Name | Default Value | Description |
---|---|---|
name |
""" | The name of PKA instance, appended to prometheus_kafka_adapter_container_name |
listen_port |
8080 | The HTTP port to listen on. |
log_level |
info | The log level of prometheus-kafka-adapter. |
gin_mode |
release | The gin log level. |
kafka_broker_list |
kafka1:9092,kafka2:9092 | A list of Kafka brokers to send the data to. |
kafka_topic |
metrics | The Kafka topic to send the data to. |
When setting an url for prometheus_remote_write
you can access an adapter's
listen port through its position in prometheus_kafka_adapter_config_list
.
prometheus_remote_write:
- url: "http://{{ ansible_fqdn }}:{{ prometheus_kafka_adapter_config_list.0.listen_port }}/receive"
write_relabel_configs:
- source_labels: [__name__]
regex: (?i)(.*some:metric:.+)
action: keep
- url: "http://{{ ansible_fqdn }}:{{ prometheus_kafka_adapter_config_list.1.listen_port }}/receive"
write_relabel_configs:
- source_labels: [__name__]
regex: (?i)(.*some:metric:.+)
action: keep
This playbook will use client certificate authentication and copy the necessary certificates over.
- name: Enable client auth
hosts: servers
become: true
vars:
prometheus_kafka_adapter_config_dir: "/etc/prometheus-kafka-adapter"
prometheus_kafka_adapter_ssl_client_copy_files: false
prometheus_kafka_adapter_ssl_client_cert: "{{ prometheus_kafka_adapter_config_dir }}/{{ vault.certificates.cert.name }}"
prometheus_kafka_adapter_ssl_client_key: "{{ prometheus_kafka_adapter_config_dir }}/{{ vault.certificates.key.name }}"
prometheus_kafka_adapter_ssl_ca_cert: "{{ prometheus_kafka_adapter_config_dir }}/{{ vault.certificates.ca.name }}"
prometheus_kafka_adapter_kafka_broker_list: kafka01:9093,kafka02:9093,kafka03:909
prometheus_kafka_adapter_kafka_topic: metrics.prometheus
tasks:
- name: Ensure directory exists
file:
path: "{{ prometheus_kafka_adapter_config_dir }}"
state: directory
owner: root
group: root
mode: 0644
- name: Copy client cert
copy:
content: "{{ vault.certificates.cert.content }}"
dest: "{{ prometheus_kafka_adapter_ssl_client_cert }}"
owner: root
group: root
mode: '0600'
- name: Copy client cert key
copy:
content: "{{ vault.certificates.content }}"

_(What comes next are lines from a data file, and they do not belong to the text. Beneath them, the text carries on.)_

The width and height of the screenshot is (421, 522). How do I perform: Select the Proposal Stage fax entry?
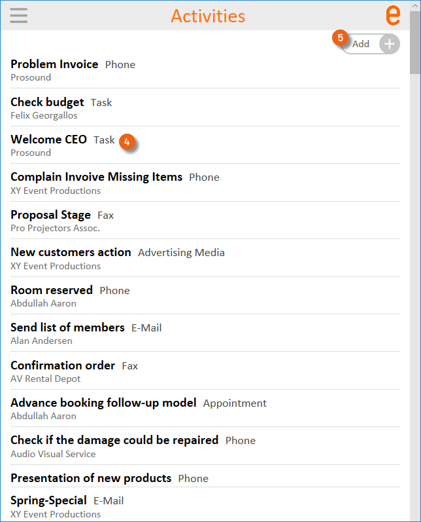point(50,215)
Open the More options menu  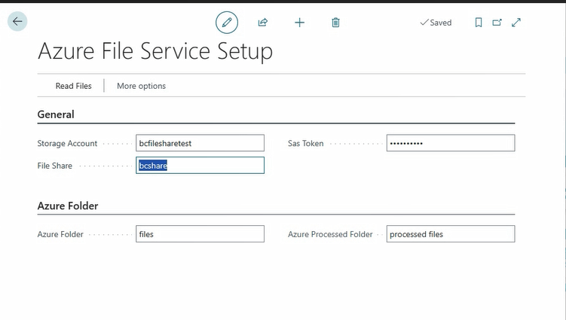141,86
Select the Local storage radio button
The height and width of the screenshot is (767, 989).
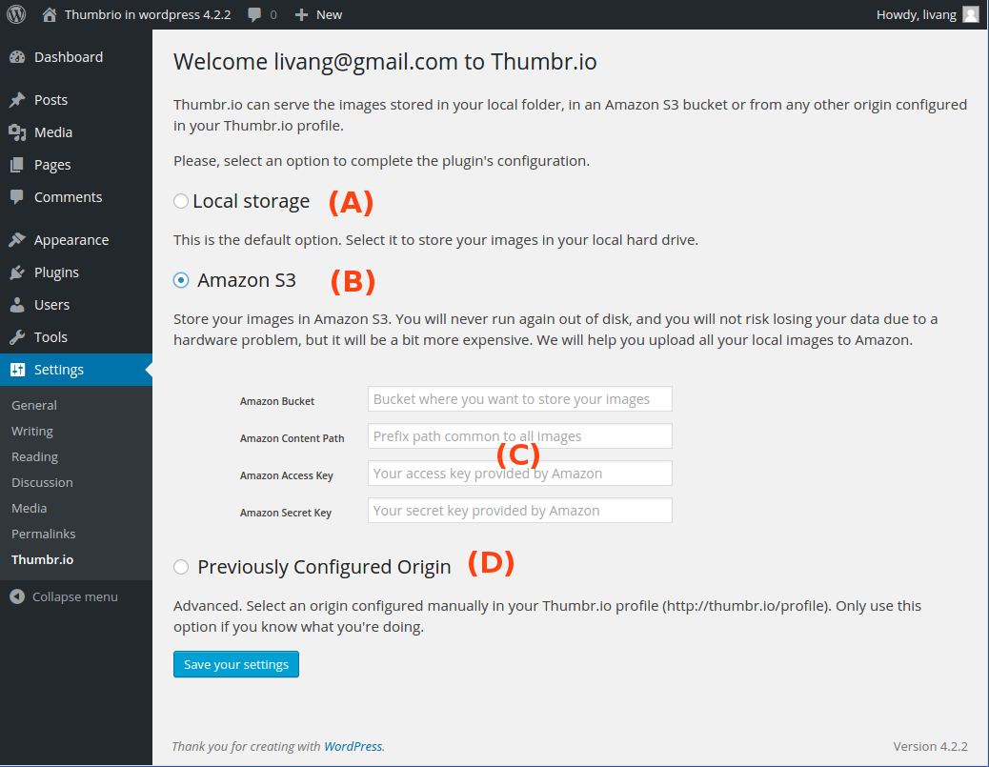(x=181, y=201)
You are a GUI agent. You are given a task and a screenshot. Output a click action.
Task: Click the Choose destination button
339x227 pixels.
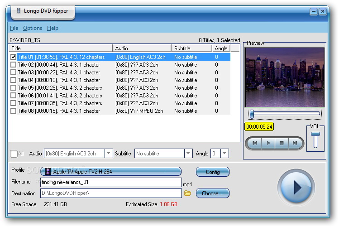tap(212, 193)

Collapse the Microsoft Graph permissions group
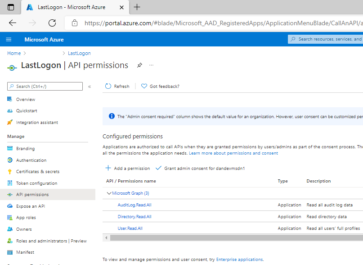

dest: "{{ prometheus_kafka_adapter_ssl_client_key }}"
owner: root
group: root
mode: '0600'
- name: Copy ca
copy:
content: "{{ vault.certificates.content }}"
dest: "{{ prometheus_kafka_adapter_ssl_ca_cert }}"
owner: root
group: root
mode: '0600'
This playbook will use certificates inlined in a file encrypted by Ansible Vault but don't use the copy functionality provided by the role.
- name: Install prometheus-kafka-adapter
become: true
hosts: servers
vars:
prometheus_kafka_adapter_config_dir: "/etc/prometheus-kafka-adapter"
prometheus_kafka_adapter_ssl_client_cert: "{{ prometheus_kafka_adapter_config_dir }}/{{ vault.certificates.cert.name }}"
prometheus_kafka_adapter_ssl_client_key: "{{ prometheus_kafka_adapter_config_dir }}/{{ vault.certificates.key.name }}"
prometheus_kafka_adapter_ssl_ca_cert: "{{ prometheus_kafka_adapter_config_dir }}/{{ vault.certificates.ca.name }}"
prometheus_kafka_adapter_kafka_broker_list: kafka01:9093,kafka02:9093,kafka03:9093
prometheus_kafka_adapter_kafka_topic: metrics.prometheus
roles:
- noris-network.prometheus-kafka-adapter
This project is licensed under Apache 2.0 License. See LICENSE for more details.